Evaluating Automatically Generated Hypertext Versions of Scholarly Articles: Extra Text About IR Methods

James Blustein

NOTE: This document is not part of the submission. It is provided only for the convenience of the referees. This document (or a version of it) can be incorporated into the submission if desired.

IR systems are used to select relevant documents from document collections in response to users' requests. A user's request is called a query in IR. The systems determine which documents are relevant by comparing compact representations of documents and queries. Documents whose representations are most similar to a given query are retrieved. The representations are made to store only the essential information in the documents and queries.

Terms and Weights

Significant words in a document are called terms. In both IR systems I use the representation of documents is by a term vector. Term vectors consists of numerical weights of terms in the document collection. The more significant the term is the greater the weight that term will have. The significance of a term is determined by the part it plays in the collection and individual documents. The term vector for a particular document may include entries for terms that are not present in that document because those terms occur elsewhere in the document collection.

Cornell's SMART System

In SMART if a term does not appear in a document then it has a weight of zero. Typically, before term vectors are created much pre-processing is done: common words are removed from the collection, words are replaced by their morphological stems, before terms are automatically selected.

Bellcore's LSI

The LSI approach differs significantly from SMART. LSI approach attempts to determines the relationship between terms through more than simple co-occurrence. Furthermore the only pre-processing LSI requires is the removal of common words from the collection before indexing.

LSI represents a document collection with a factor-based model that represents the most important factors in the collection. This model represents each document as a k-element vector where k is the number of factors found in the document collection. The model can be represented geometrically in k-space by k orthogonal dimensions. Words used in the same documents are assumed to be related to each other by the topic of the documents. Such terms are placed close to each other in a representational model. Position in the k-space serves as a kind of indexing, i.e. the closer two items are in the space the more related they are.

Making Semantic Links

My documents consist of sections, paragraphs, sentences, and word groups within scholarly articles. Word groups are consecutive words in sentences that are potentially more indicative of meaning than their individual component words. I automatically identify these groups using Li's method [Li93].

Abstract/Conclusion links

Links are made from summary sections, such as the abstract and conclusion, to the part of the text that they summarize. I assume that single sentences in those sections summarize whole paragraphs and sections in other parts of the document. Although that assumption is not always correct [DRM89] I must make it if there are to be reasonable links from the abstract. I further assume that the first two sentences of any paragraph provide a good indication of the purpose of the paragraph.

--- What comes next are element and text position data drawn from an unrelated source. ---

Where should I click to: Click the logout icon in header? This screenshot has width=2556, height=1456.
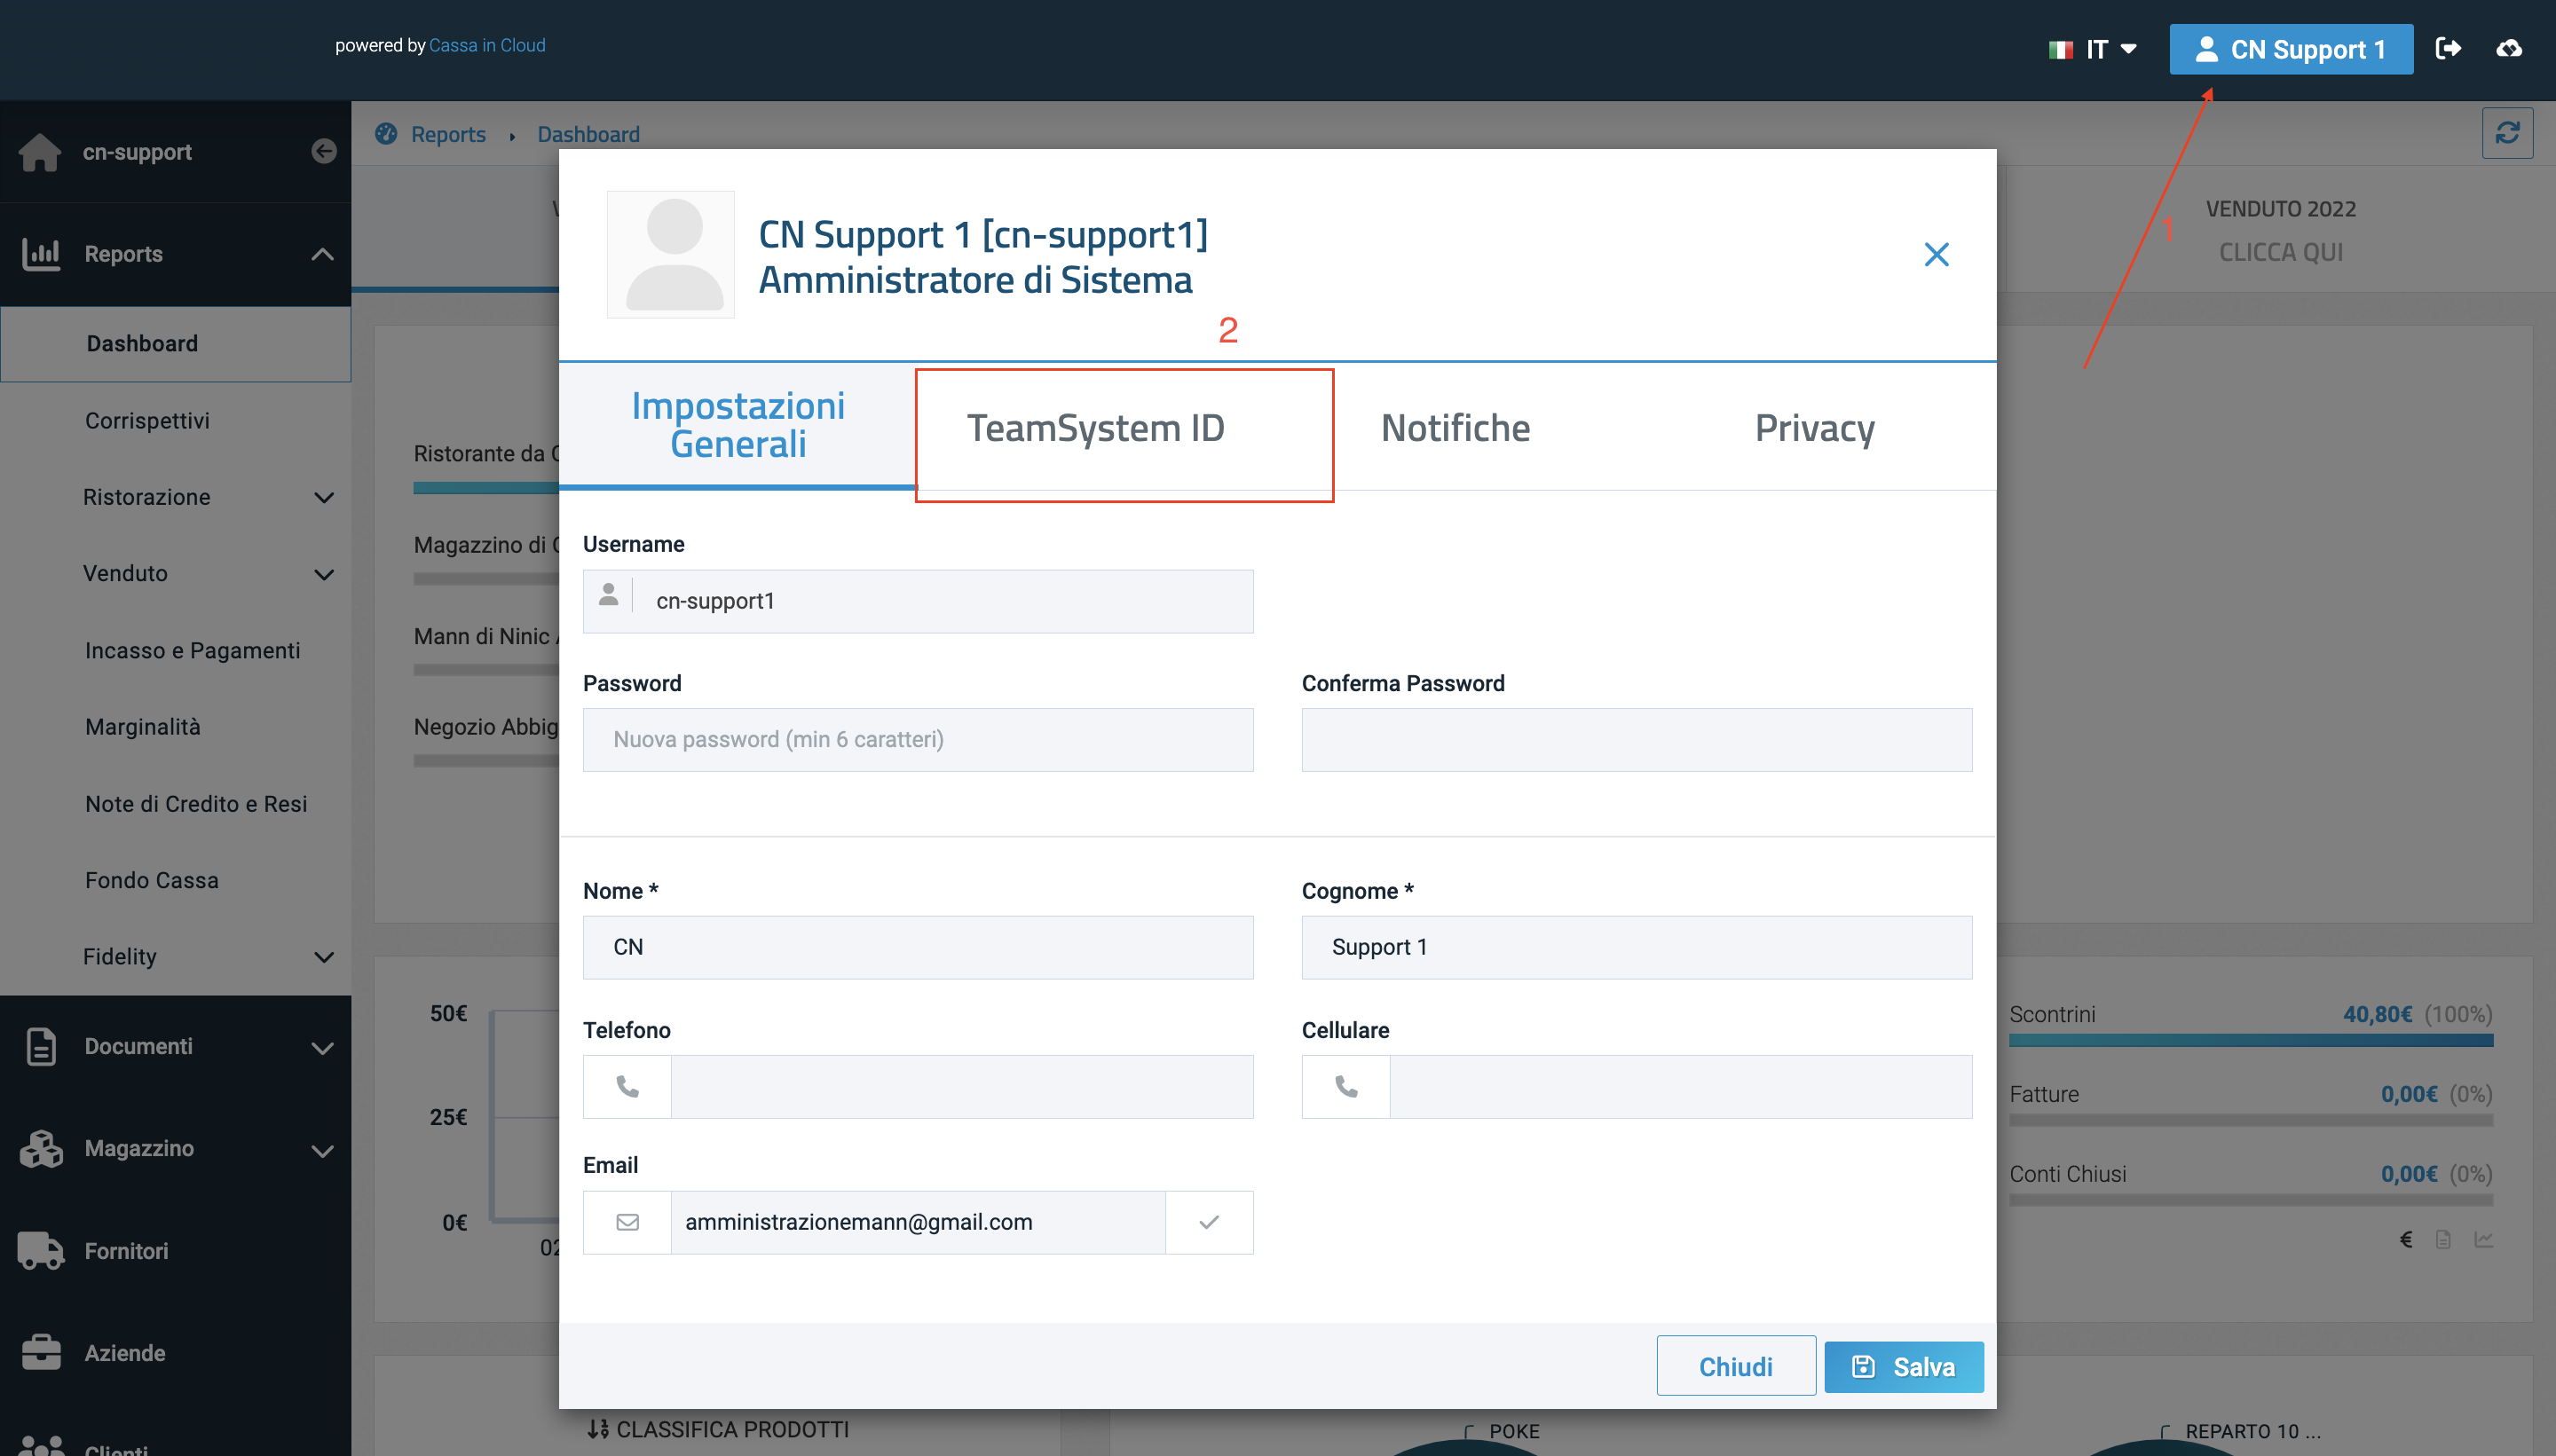click(x=2448, y=48)
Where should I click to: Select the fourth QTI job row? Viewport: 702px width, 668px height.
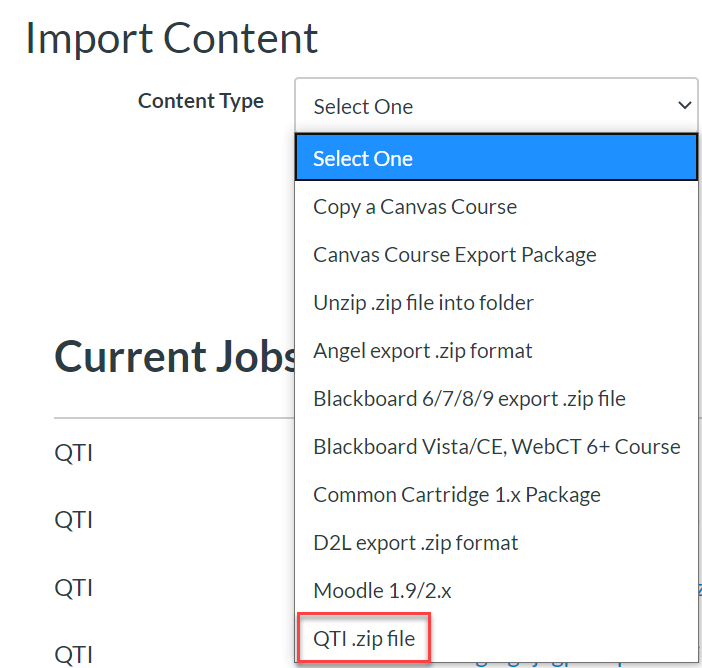[74, 654]
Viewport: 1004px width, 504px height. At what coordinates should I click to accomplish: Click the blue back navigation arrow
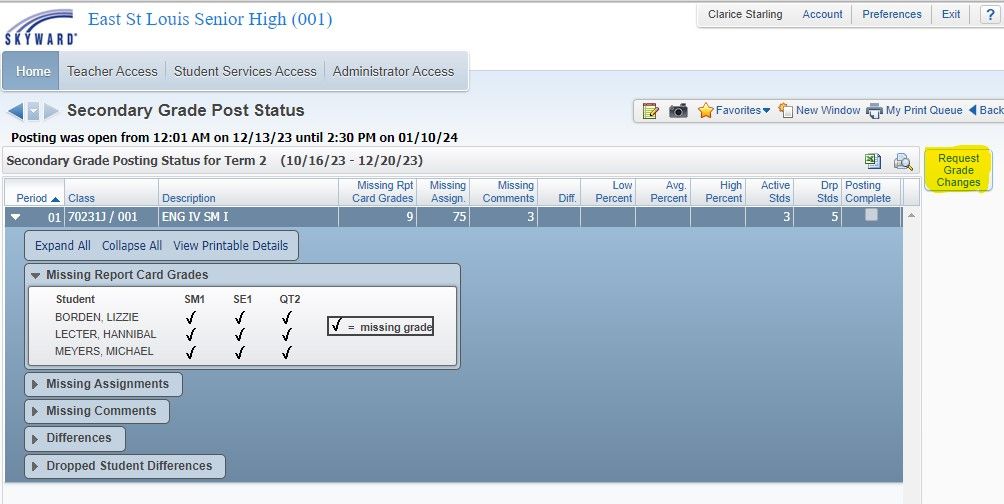point(15,111)
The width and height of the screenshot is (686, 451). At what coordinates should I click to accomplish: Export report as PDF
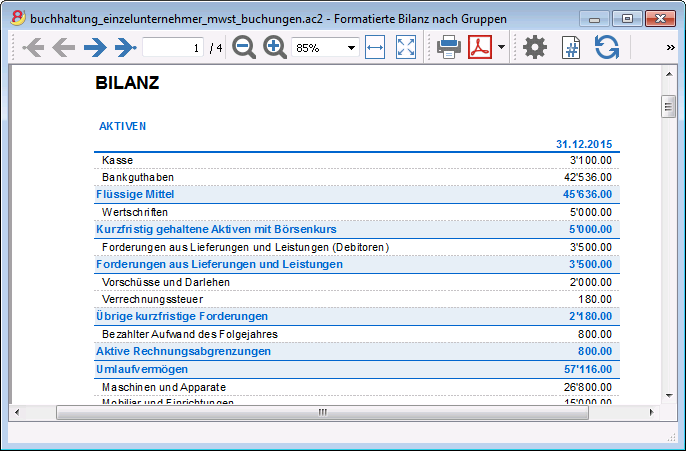(x=481, y=47)
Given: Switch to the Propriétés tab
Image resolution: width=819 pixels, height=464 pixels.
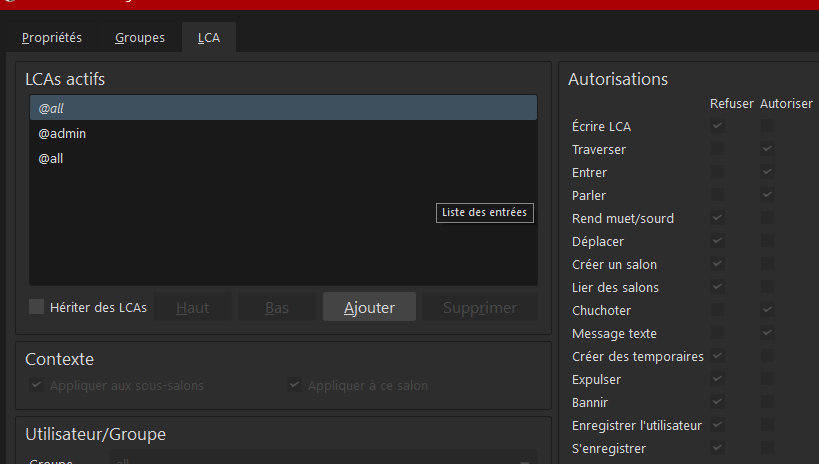Looking at the screenshot, I should point(52,38).
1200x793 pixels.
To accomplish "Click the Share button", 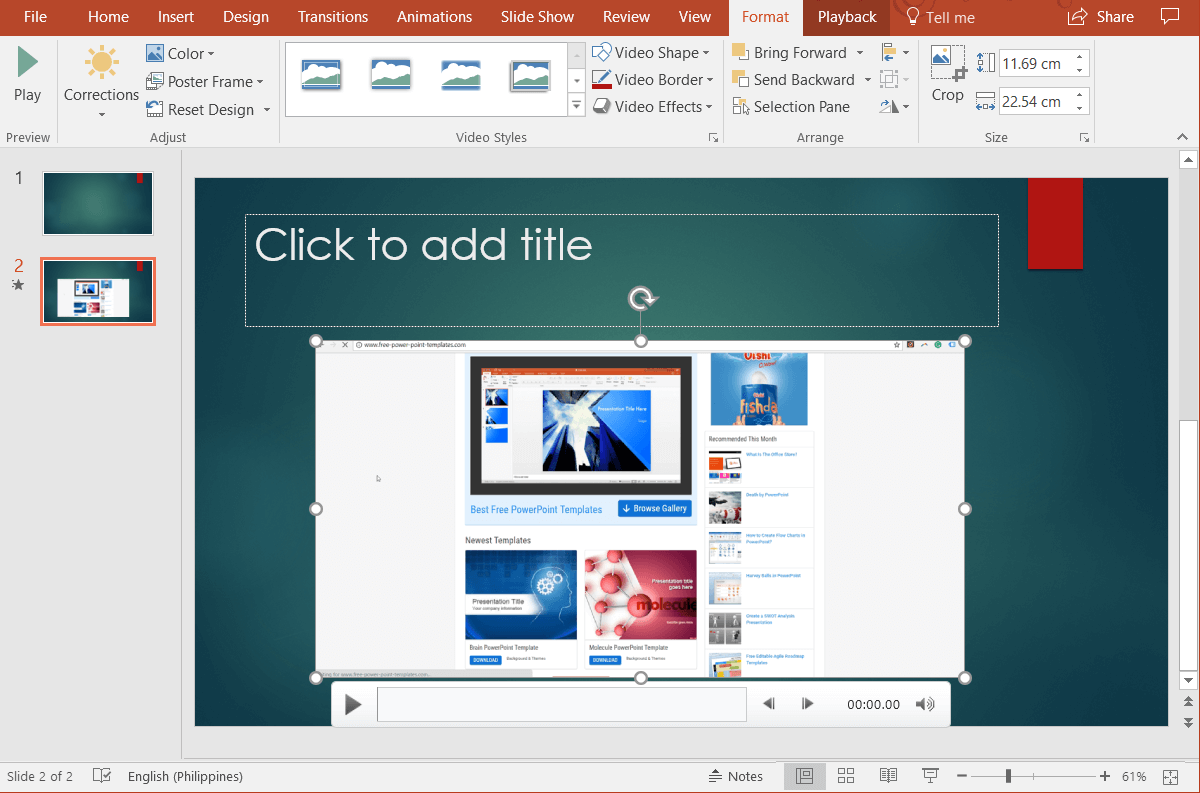I will [1100, 17].
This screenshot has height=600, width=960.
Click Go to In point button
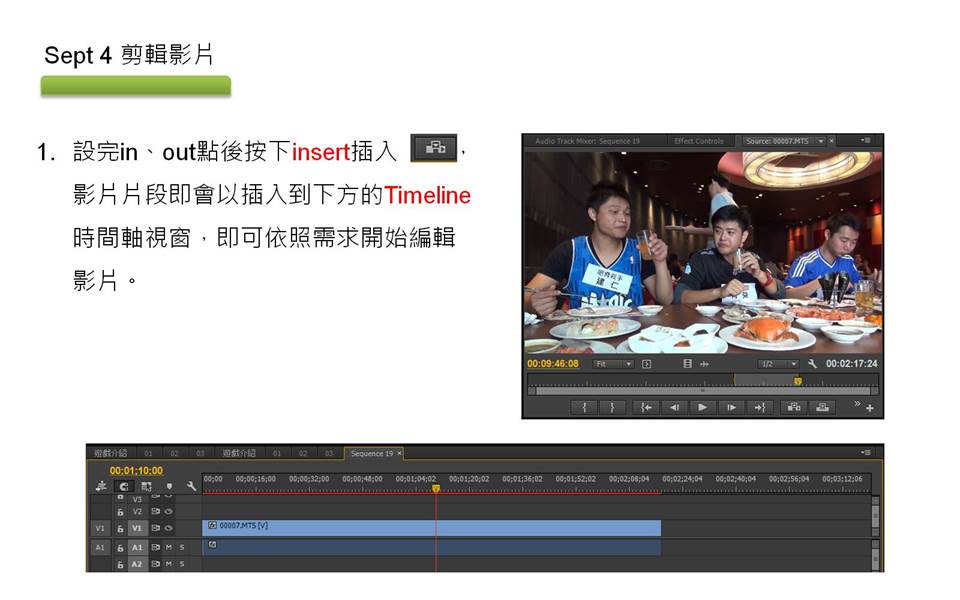coord(647,407)
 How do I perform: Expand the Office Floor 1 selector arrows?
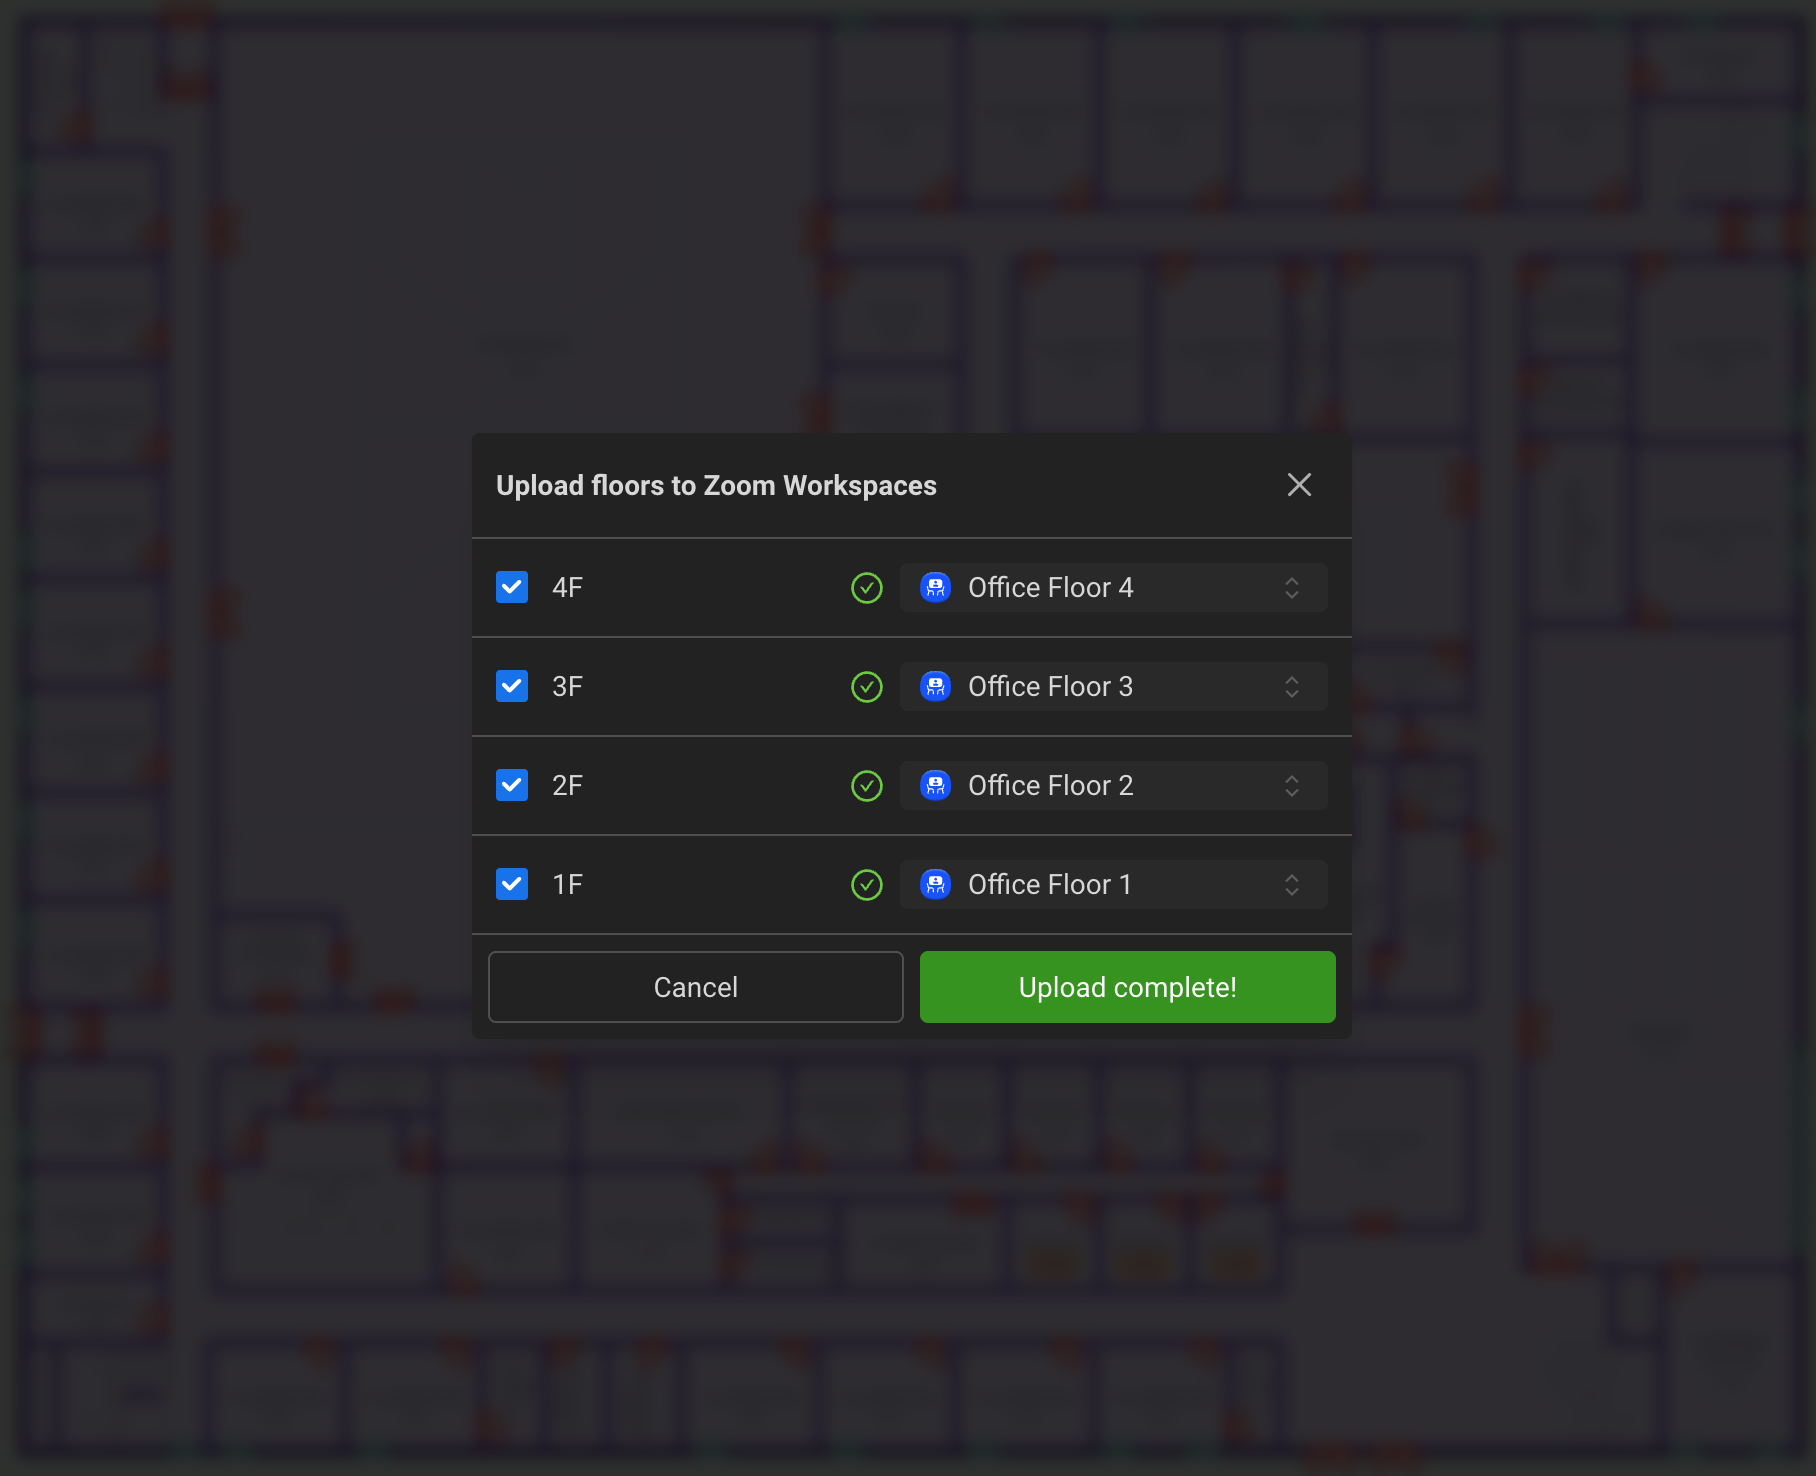click(1291, 885)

My view is somewhat supported by evidence of some people studying English rhetorical structures [Coe88a] and by linguistic theorists [Kie80.] With these assumptions I believe it sound to make links from abstract to paragraphs based on the similarity of vocabulary between the abstract and the first two sentences of the paragraph.

Scattered Discussion Links

I am using methods developed at Cornell to link passages that discuss the same topics but are separated in the text [SA93,All95]. In simplified form the method is to compare word groups and sentences to progressively smaller text units (sections, subsections, paragraphs, and sentences) to find similar passages for linking. Links are only made to passages with a vocabulary match in at least one subunit, e.g. a sentence would be a subunit of a paragraph. Links are made to the smallest matching unit.

I use other rules to avoid confusing readers with too many links: I allow only one link to a passage from within any paragraph. I do not allow links to adjacent paragraphs unless they are in different sections. I may find that I must limit the number of links per paragraph as well.

Further References

[All95]
James Allan. Automatic HypertextConstruction. PhD thesis, Cornell University, 1995.
[Coe88]
Richard M. Coe. Toward a Grammar of Passages. Southern Illinois University Press, 1988.
a] pp. 48 - 51
[DRM89]
Andrew Dillon, John Richardson, and Cliff McKnight. Human factors of journal usage and design of electronic texts. Interacting with Computers, 1(2):183 - 189, 1989.
[Kie80]
David E.Kieras. Initial mention as asignal to thematic content in technical passages. Memory & Cognition, 8(4):345 - 353, 1980.
[Li93]
Zhuoxon Li. Information Retrieval for Automatic Link Creation in Hypertext Systems. PhD thesis, Southampton University, 1993.
[SA93]
Gerard Salton and James Allan. Selective text utilization and text traversal. In The Fifth ACM Conference on Hypertext Proceedings, Seattle, Washington, USA, 14 - 18 November 1993. ACM SIGLINK, SIGIR, SIGOIS, ACM Press.